[[ GIVEN ENTRIES open ]]
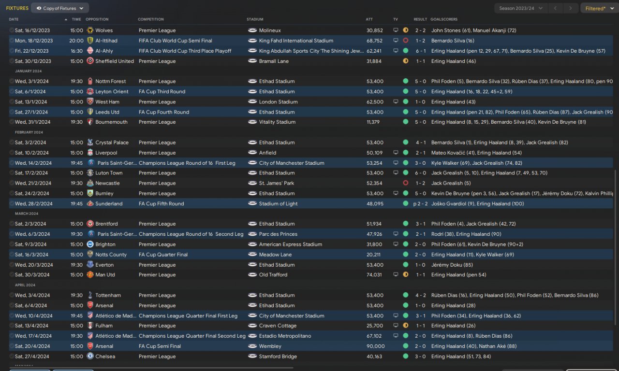Click the Chelsea club badge
The width and height of the screenshot is (619, 371).
90,357
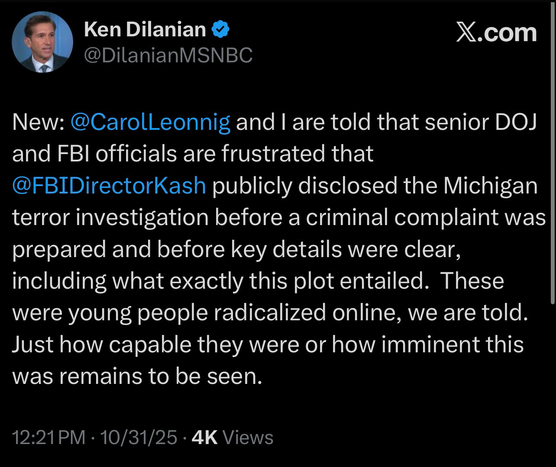This screenshot has height=467, width=556.
Task: View the 4K view count
Action: coord(204,438)
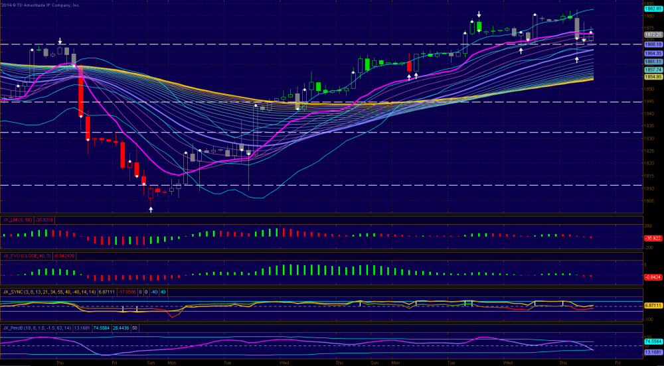Click the up arrow below the lowest red candle
Viewport: 664px width, 366px height.
[x=151, y=209]
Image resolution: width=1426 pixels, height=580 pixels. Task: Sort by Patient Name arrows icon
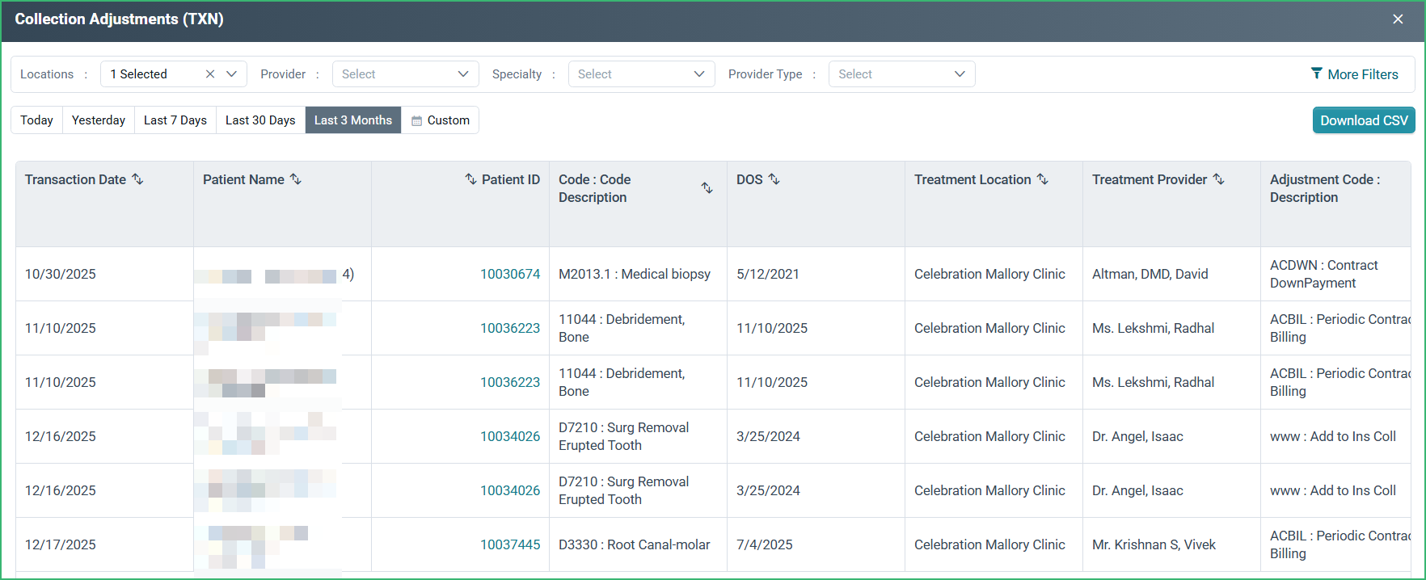296,179
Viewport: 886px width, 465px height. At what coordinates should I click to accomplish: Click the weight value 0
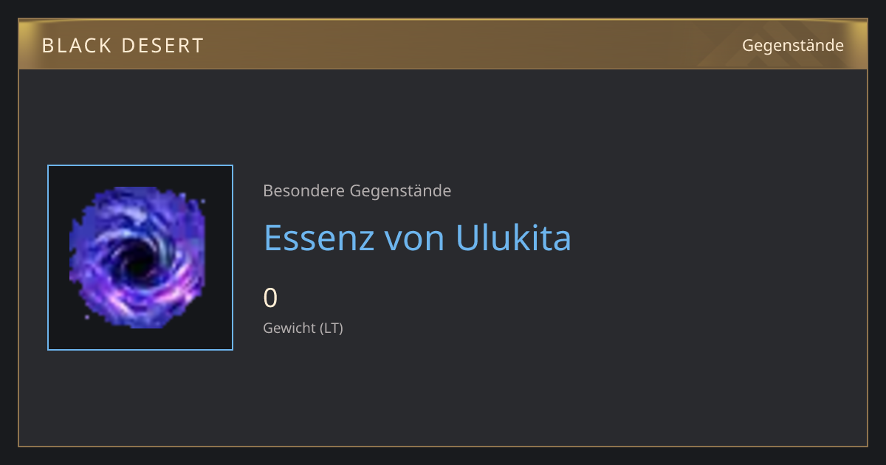[270, 298]
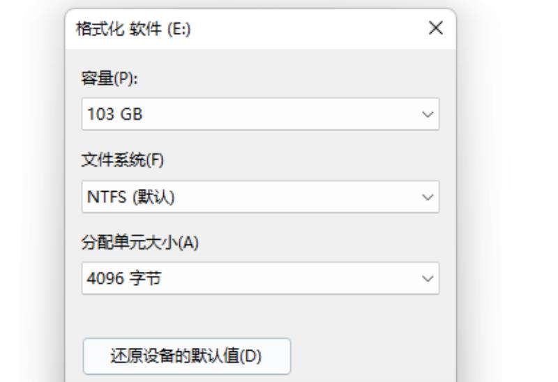Click the 分配单元大小(A) label

pos(140,243)
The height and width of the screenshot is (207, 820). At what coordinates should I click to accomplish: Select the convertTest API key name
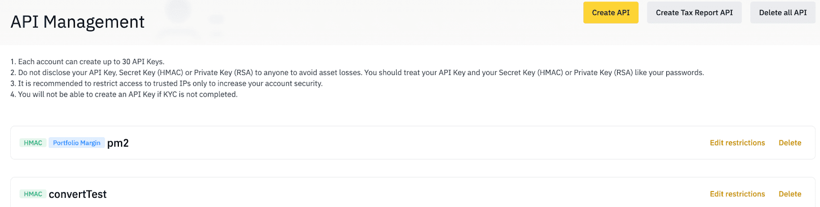(x=77, y=194)
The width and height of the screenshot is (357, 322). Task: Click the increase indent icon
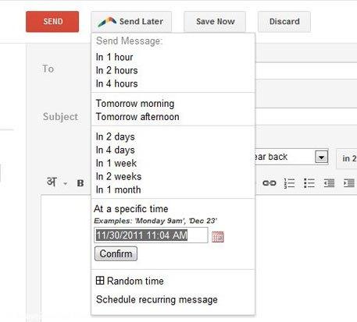[x=349, y=183]
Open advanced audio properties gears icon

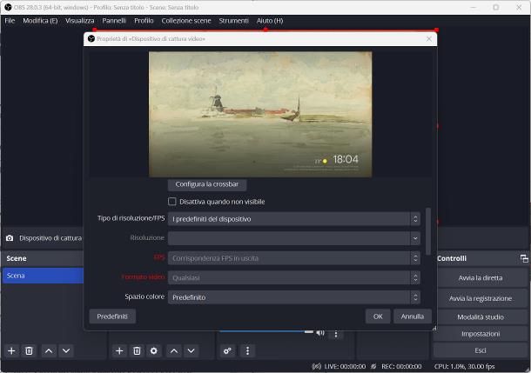coord(228,350)
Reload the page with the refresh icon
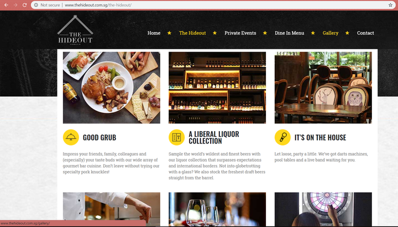The image size is (398, 227). point(25,5)
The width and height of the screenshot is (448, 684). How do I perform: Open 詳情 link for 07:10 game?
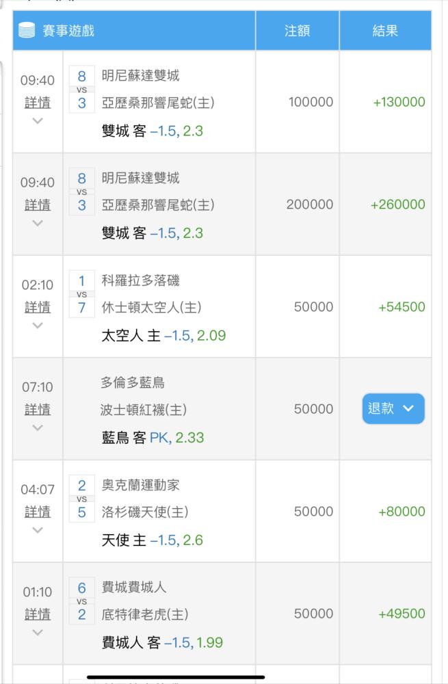click(38, 410)
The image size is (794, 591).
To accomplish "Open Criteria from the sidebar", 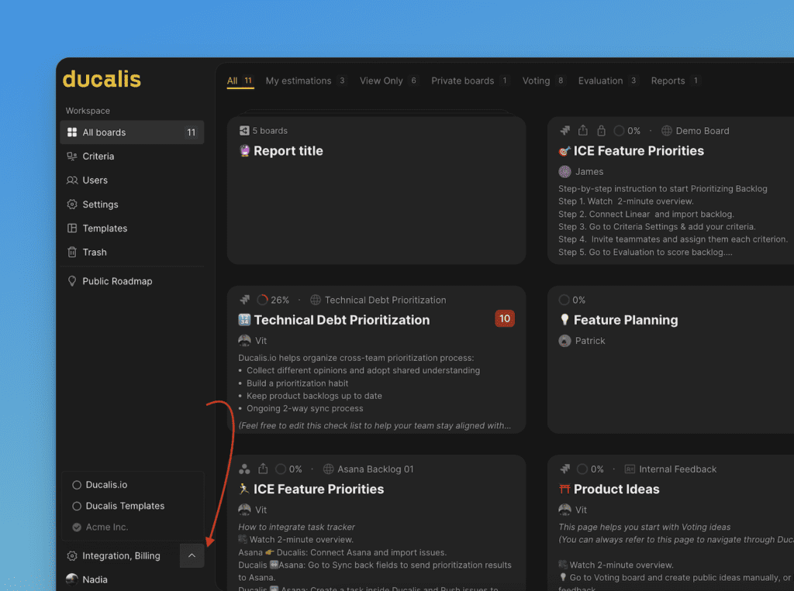I will [x=98, y=156].
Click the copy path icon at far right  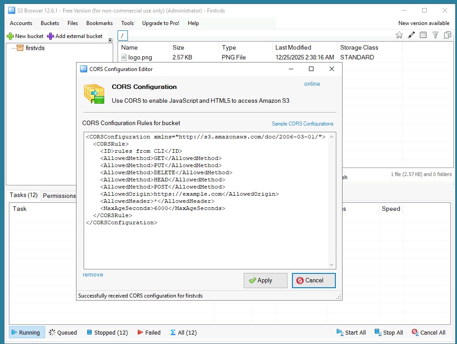click(x=447, y=35)
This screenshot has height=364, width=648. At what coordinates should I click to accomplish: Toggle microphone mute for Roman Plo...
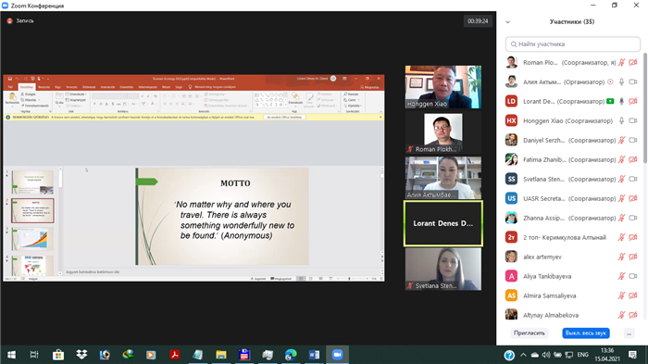point(621,62)
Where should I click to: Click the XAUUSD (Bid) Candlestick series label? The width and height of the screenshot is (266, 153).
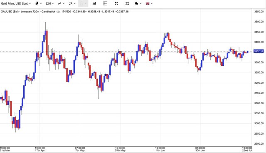coord(28,12)
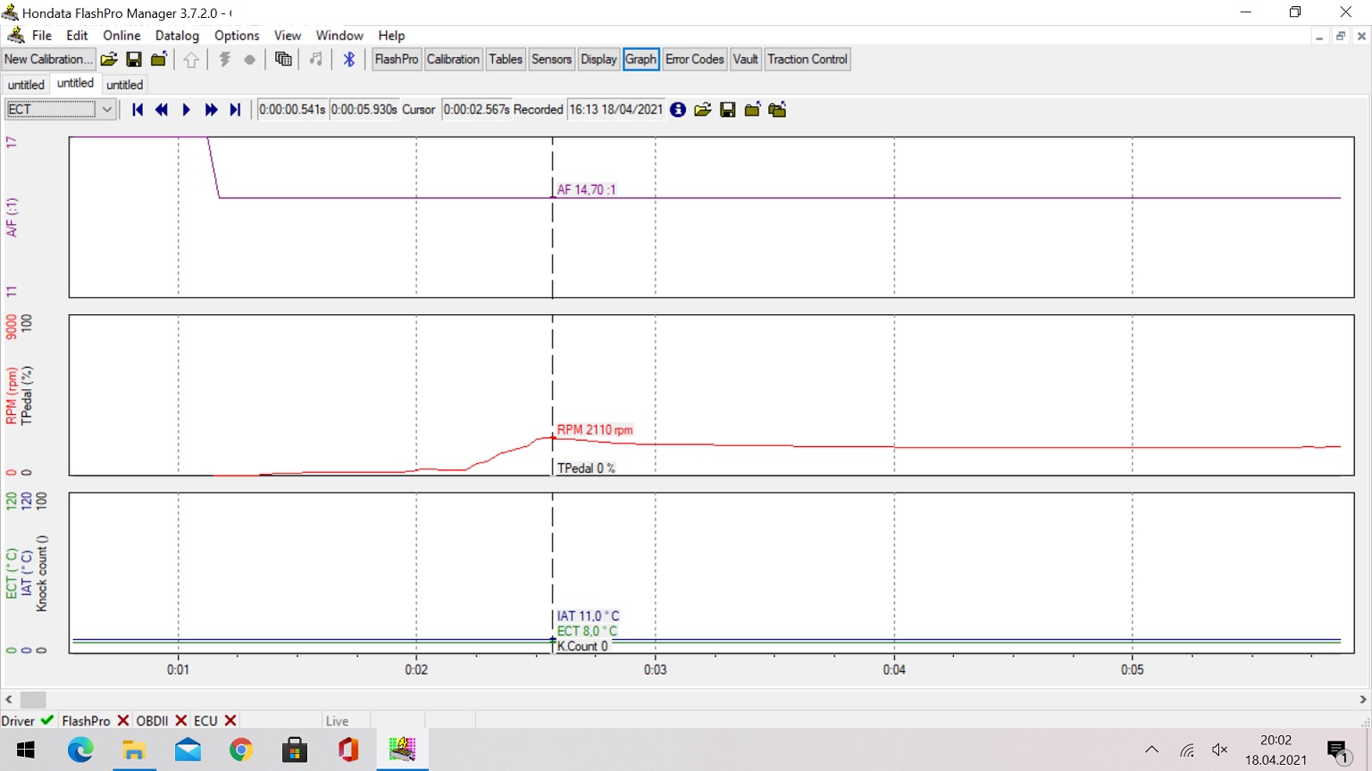This screenshot has width=1372, height=771.
Task: Save the calibration with the main toolbar disk icon
Action: [134, 59]
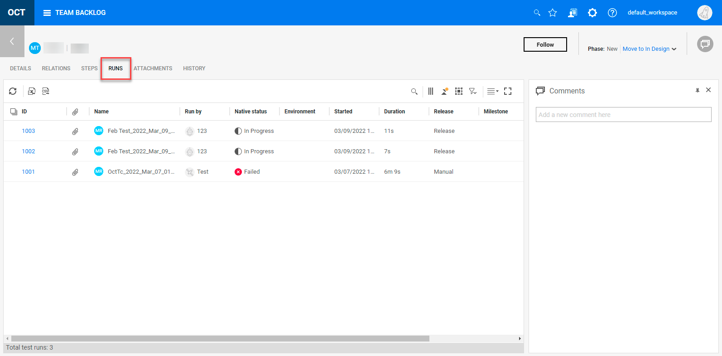Expand the phase transition dropdown arrow
The image size is (722, 356).
coord(674,49)
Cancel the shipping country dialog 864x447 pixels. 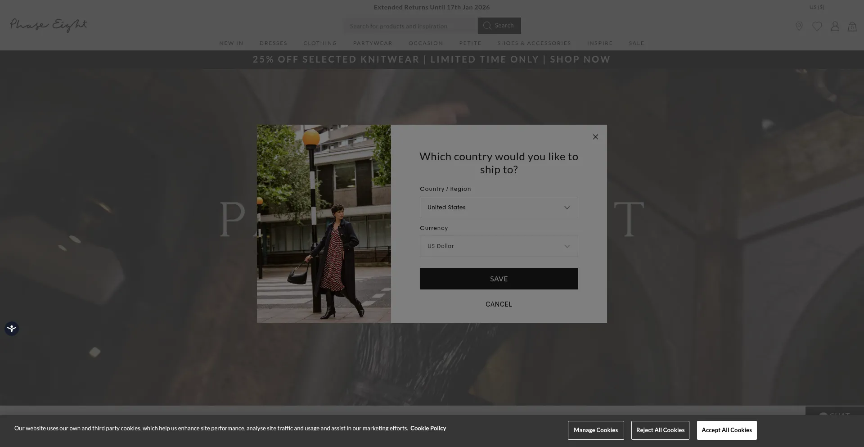click(x=499, y=304)
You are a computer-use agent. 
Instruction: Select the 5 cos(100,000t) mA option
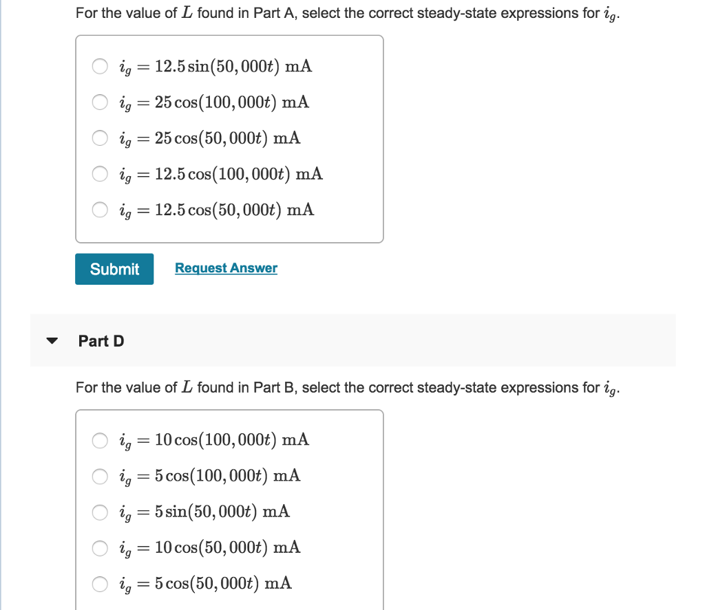[100, 477]
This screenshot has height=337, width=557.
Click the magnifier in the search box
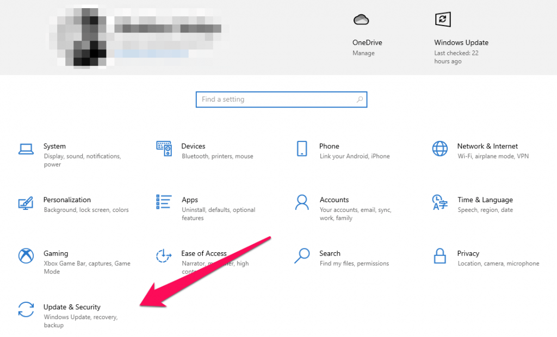pyautogui.click(x=359, y=99)
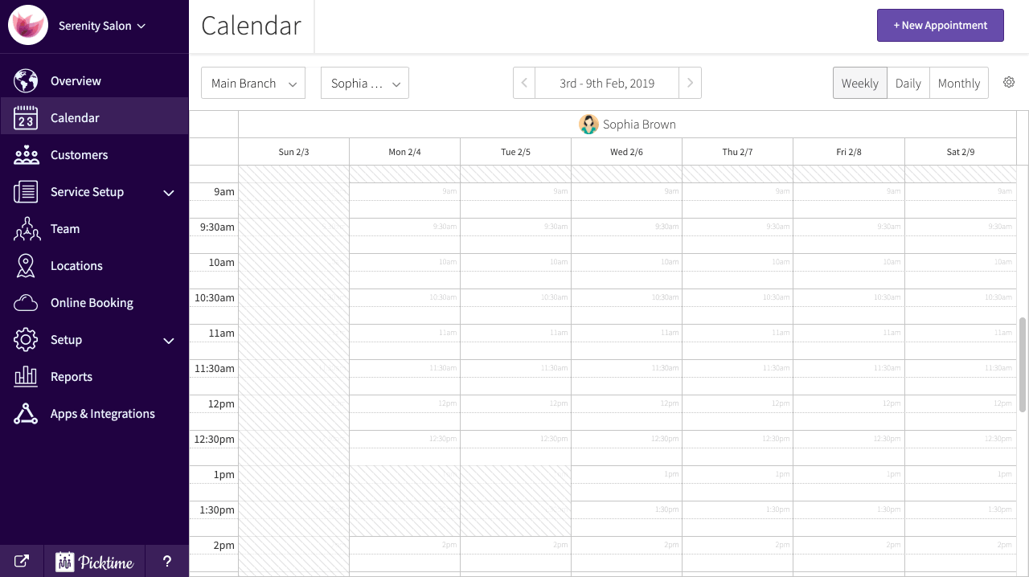This screenshot has height=577, width=1029.
Task: Open the Sophia staff selector dropdown
Action: click(x=365, y=83)
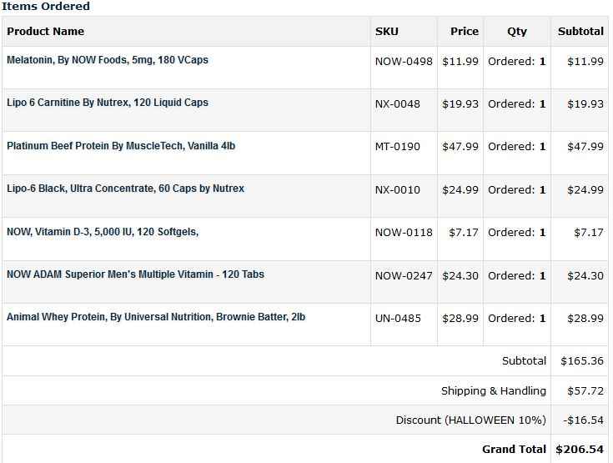The width and height of the screenshot is (613, 463).
Task: Click the Product Name column header
Action: click(x=46, y=32)
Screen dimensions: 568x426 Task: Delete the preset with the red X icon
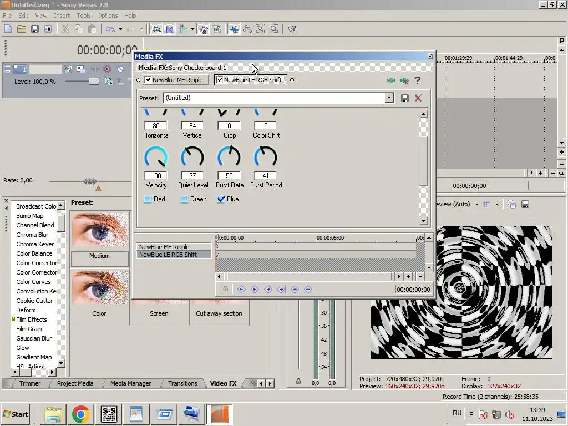tap(418, 98)
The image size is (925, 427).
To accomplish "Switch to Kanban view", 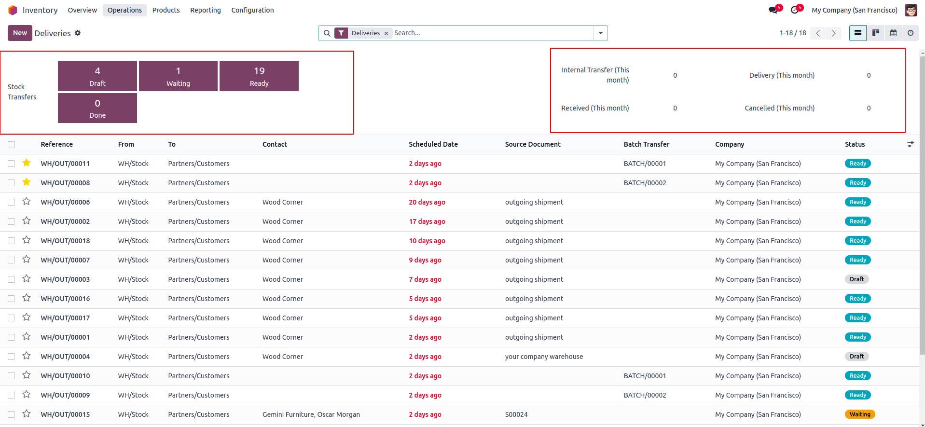I will coord(875,33).
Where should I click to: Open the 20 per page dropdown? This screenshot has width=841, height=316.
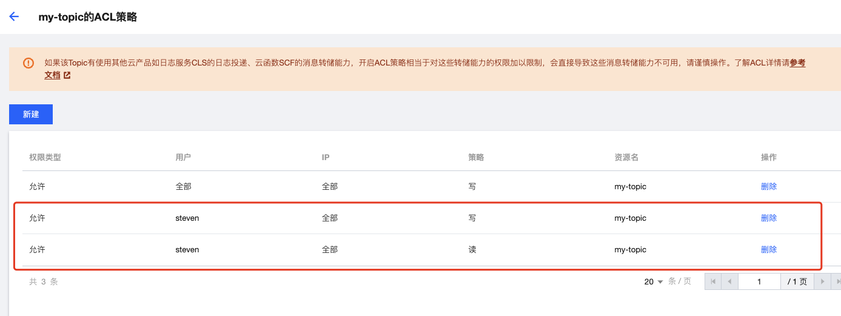(x=654, y=281)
[[ GIVEN ENTRIES closed ]]
_EXERCISE OBJECTIVE:_
Reproduce the records above exactly, but only from the line with "Reload the page with the refresh icon" up to and including the line with "The image size is (794, 591).". Leave the pictures out.

_SOLUTION TO THIS EXERCISE:_
Reload the page with the refresh icon
The image size is (398, 227). point(25,5)
The width and height of the screenshot is (448, 684). How do I perform: Open 詳情 link for 07:10 game?
click(38, 410)
The image size is (794, 591).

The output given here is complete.